The GitHub Actions part

The workflow is .github/workflows/update-eu-models.yml.

It runs:

weekly on Monday at 05:00 UTC, and
on demand via workflow_dispatch.

The job flow is simple:

check out the repository,
log in to Azure,
run the Bash script,
commit README.md and docs/eu-compliant-models.md if the generated output changed.

The useful security detail is that the workflow does not require a long-lived Azure client secret.

It uses azure/login with:

AZURE_CLIENT_ID
AZURE_TENANT_ID
AZURE_SUBSCRIPTION_ID

and the workflow grants:

id-token: write
contents: write

This allows GitHub Actions to request an OIDC token and exchange it for an Azure access token through Microsoft Entra ID, provided the Entra application or managed identity has the correct federated identity credential.

In practice, that means there is no Azure password or client secret sitting in GitHub Secrets waiting to be rotated, copied, or reused somewhere it should not be.

Why the security model matters

This is the part I care about most.

In this setup, the Microsoft Entra federated credential can be scoped tightly to the repository and branch. For a branch-based trust, GitHub documents the subject pattern as:

repo:ORG-NAME/REPO-NAME:ref:refs/heads/BRANCH-NAME

For this repository, the trust can therefore be bound to:

repo:macel94/eu-azfoundry-scout:ref:refs/heads/main

That means the identity is useful only when this workflow runs from the intended branch of the intended repository. It is not a reusable secret that can be pasted into a laptop, copied into another repository, or replayed later.

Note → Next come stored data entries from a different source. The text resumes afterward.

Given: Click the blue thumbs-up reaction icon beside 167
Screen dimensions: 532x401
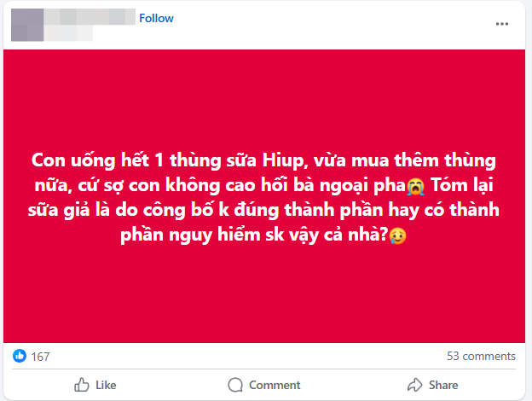Looking at the screenshot, I should (x=20, y=357).
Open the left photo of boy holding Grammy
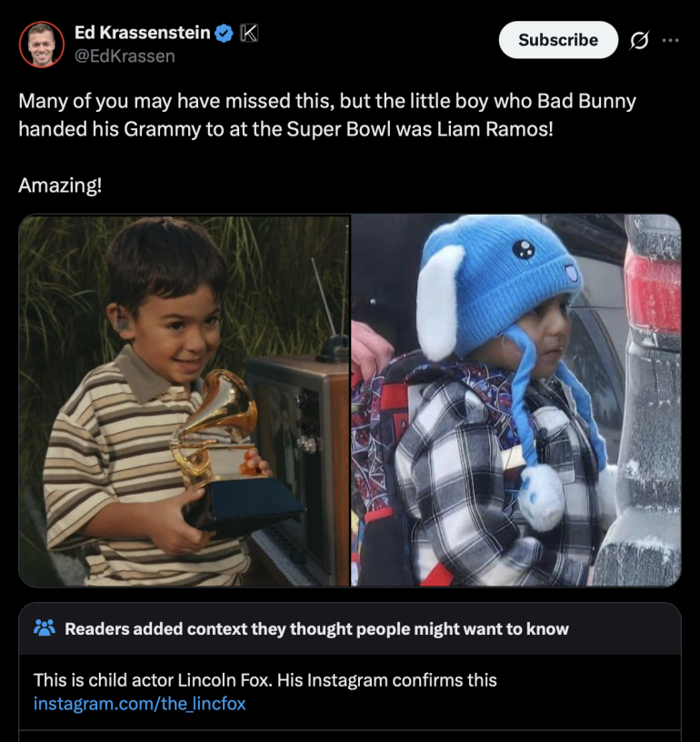 [x=184, y=400]
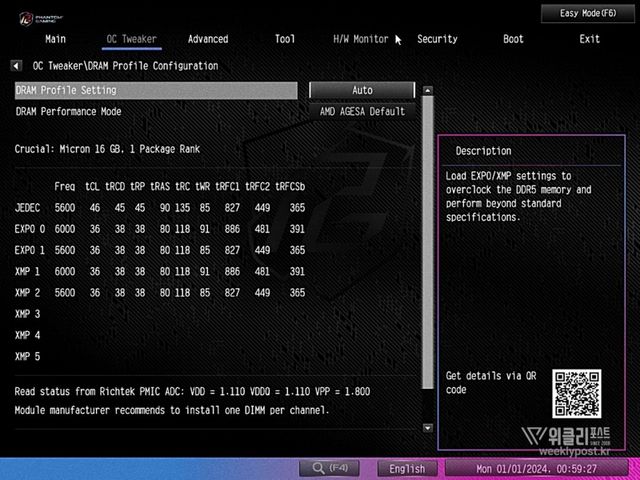Image resolution: width=640 pixels, height=480 pixels.
Task: Select the DRAM Performance Mode row
Action: coord(155,111)
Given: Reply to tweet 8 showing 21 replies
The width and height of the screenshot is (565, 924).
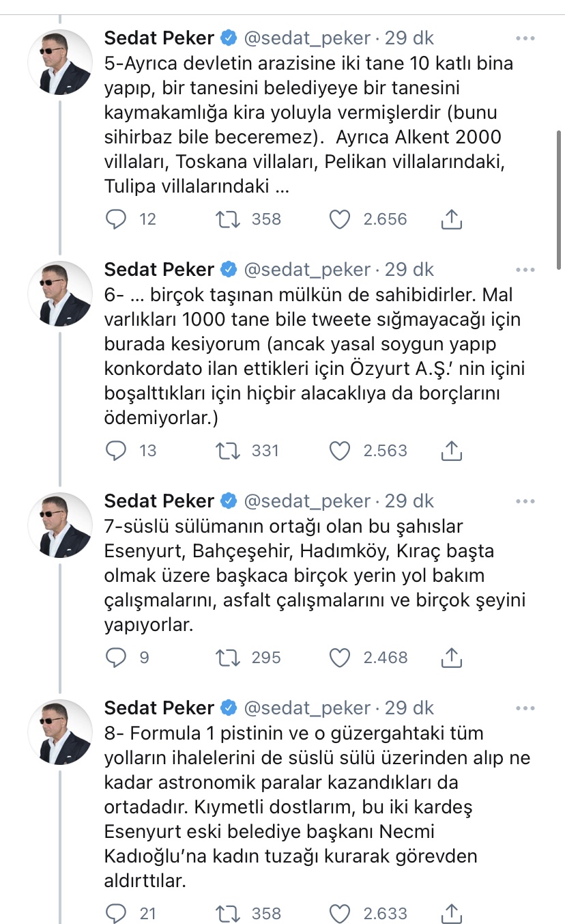Looking at the screenshot, I should click(117, 913).
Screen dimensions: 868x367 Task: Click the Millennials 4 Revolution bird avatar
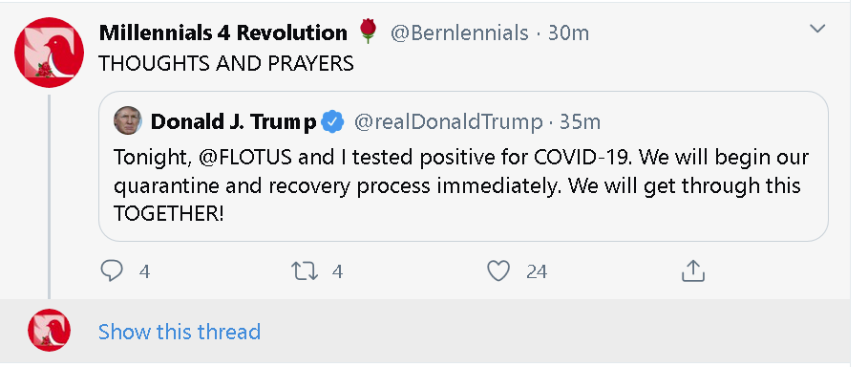point(49,53)
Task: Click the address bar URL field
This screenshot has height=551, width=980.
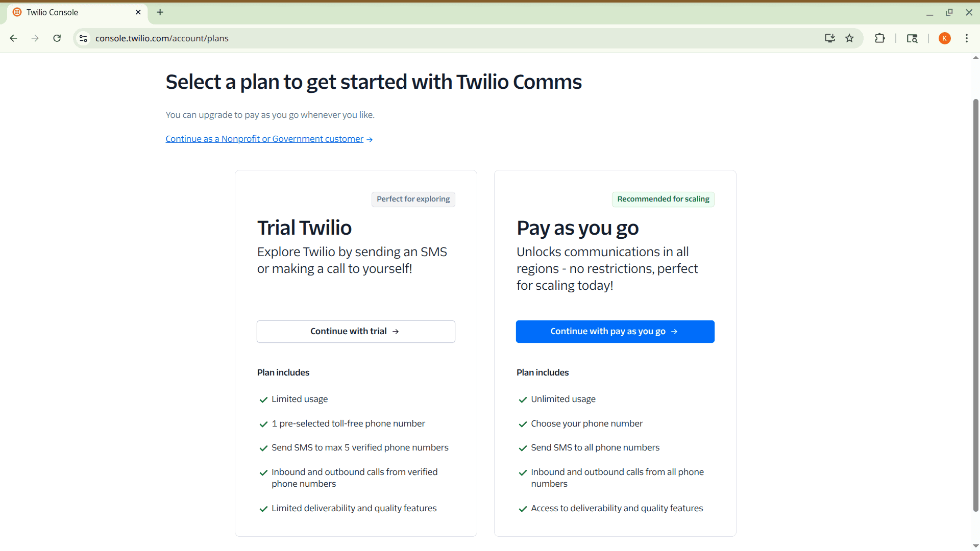Action: pos(408,38)
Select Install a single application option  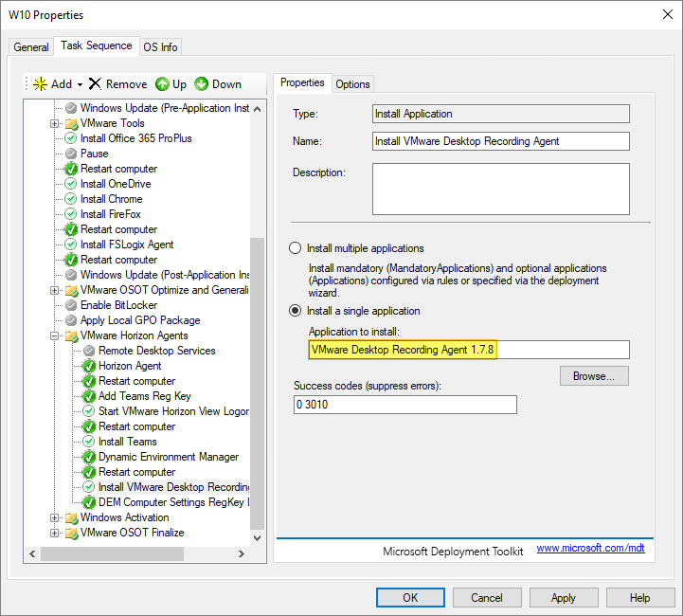[295, 311]
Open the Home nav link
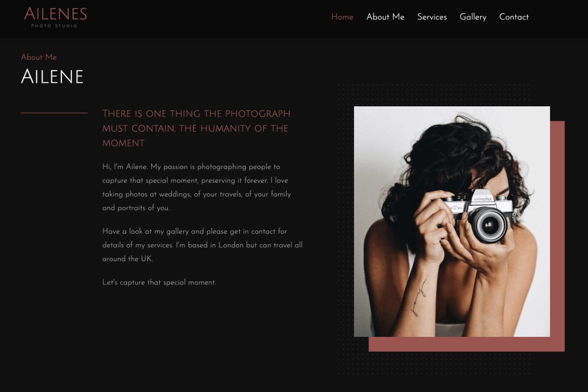 tap(342, 17)
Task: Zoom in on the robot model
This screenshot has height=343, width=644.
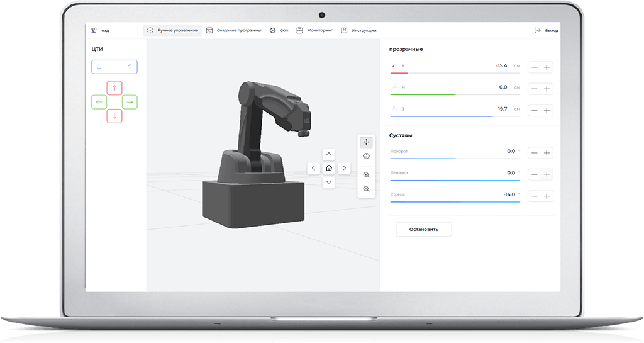Action: pos(366,175)
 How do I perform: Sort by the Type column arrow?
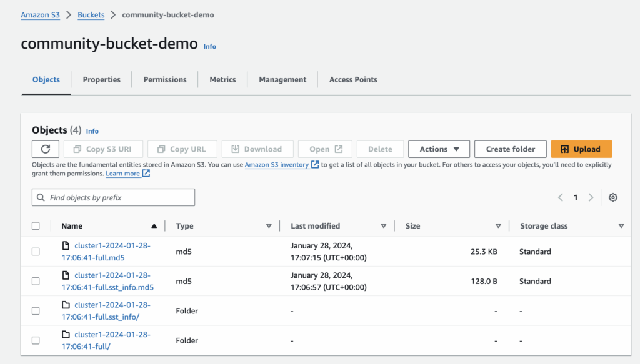click(269, 226)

Of course, this does not magically make every pipeline secure. You still need:

minimal Azure role assignments,
correct workflow permissions,
branch protection,
repository governance, and
sensible review controls.

But the authentication model is materially better than storing a long-lived service principal secret.

Where this helps in practice

The obvious use case is planning.

If a team wants to deploy a Microsoft Foundry model under EU data residency constraints, this repository gives them a current shortlist of:

model names,
versions,
candidate regions, and
visible deprecation timelines.

The second use case is automation.

Because the result is committed to Git, downstream tooling or reviewers can track changes over time:

a new model/version appears,
a region gains support,
a deprecation date changes,
an entry disappears,
or DataZoneStandard is no longer exposed.

Each of those changes becomes visible as a diff.

The third use case is governance.

This does not replace architecture review, policy, or deployment guardrails. But it gives those controls a fresher input. Instead of relying on memory or screenshots, teams can point to a generated artifact and then encode approved choices in IaC.

A few things it does not claim

This repository does not claim that:

every listed model is appropriate for every workload,
quota is automatically available,
deployment is guaranteed for every subscription or tenant,
legal or compliance review is no longer necessary,
DataZoneStandard is the only valid architecture choice.

It is also worth being explicit about one assumption: this tool reflects what Azure returns through the CLI at runtime. That is exactly what makes it useful, but also why it should be treated as an operational snapshot rather than a universal guarantee.

What the repository does is narrower and more useful: it asks Azure which non-deprecated model/version pairs currently expose DataZoneStandard in European regions, records the reported deprecation date, and writes the answer down.

That removes a surprising amount of guesswork and manual clicks in the portal.